▸ **Input records**
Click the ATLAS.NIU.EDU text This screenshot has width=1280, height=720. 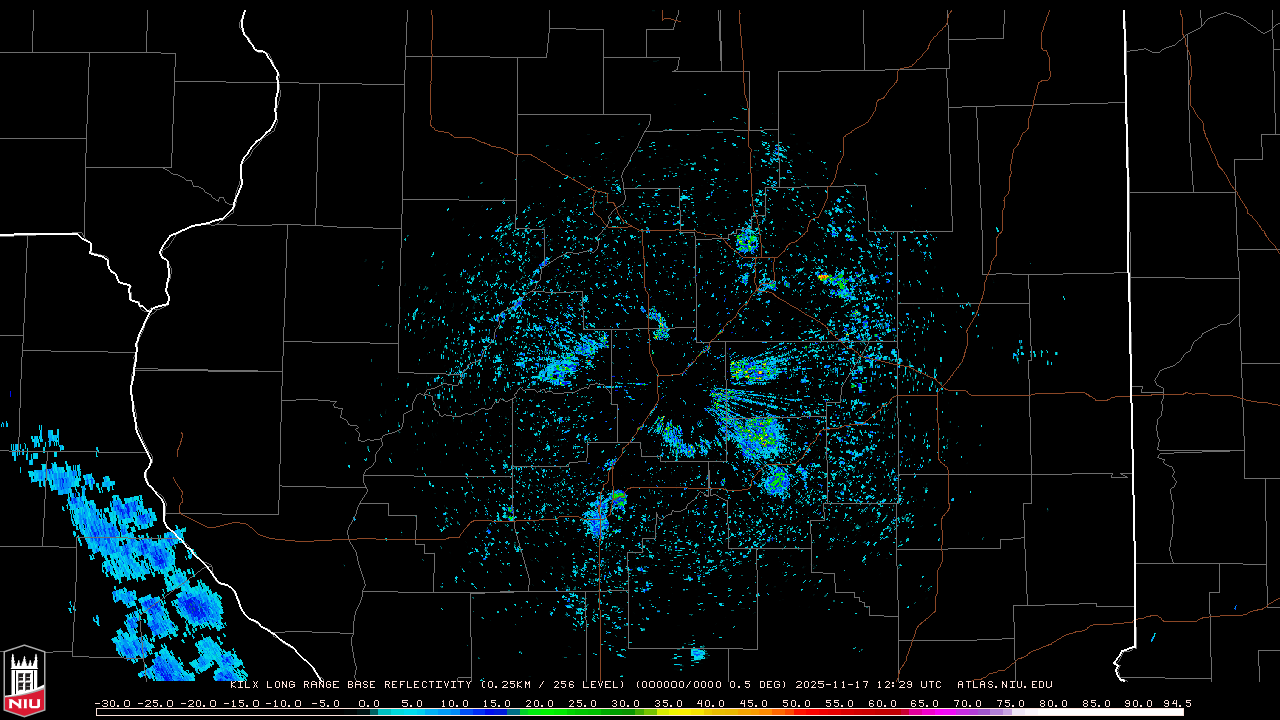pyautogui.click(x=1004, y=685)
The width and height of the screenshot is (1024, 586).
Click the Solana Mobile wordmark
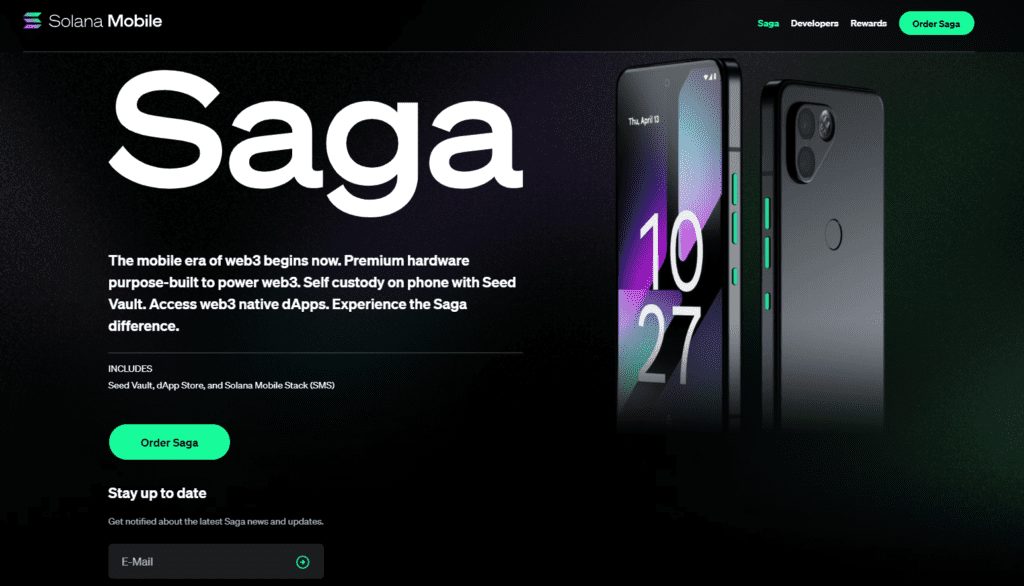tap(105, 21)
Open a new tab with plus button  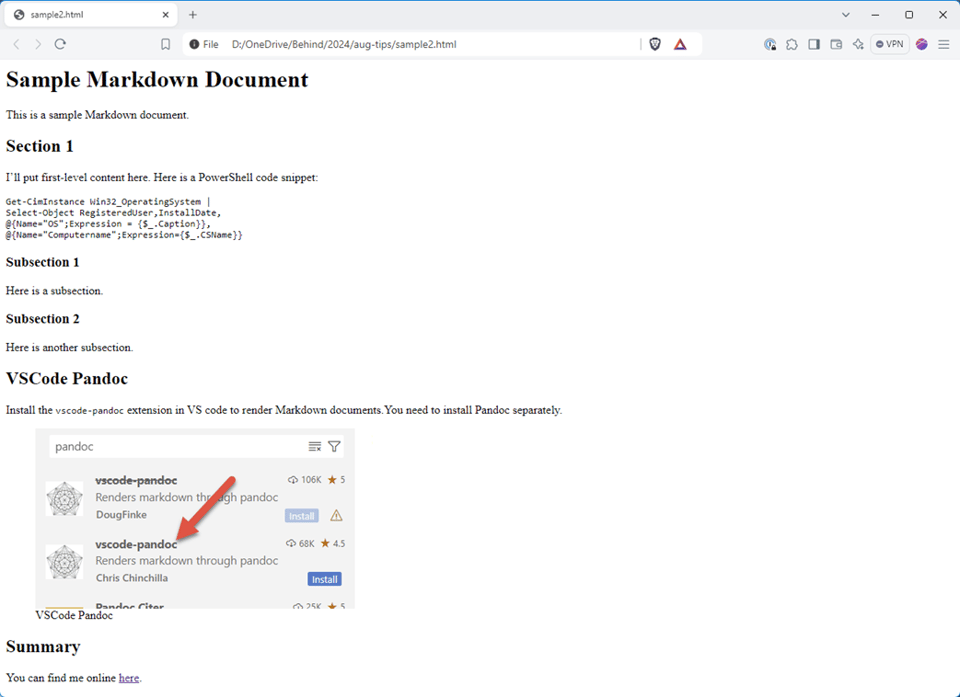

▸ **To do**
Locate the line containing "The width and" in the records above, then output it and every line after it through the last, excluding pictures.

▸ **Solution to this task**
The width and height of the screenshot is (1024, 586).
Click the Solana Mobile wordmark
tap(105, 21)
Open a new tab with plus button  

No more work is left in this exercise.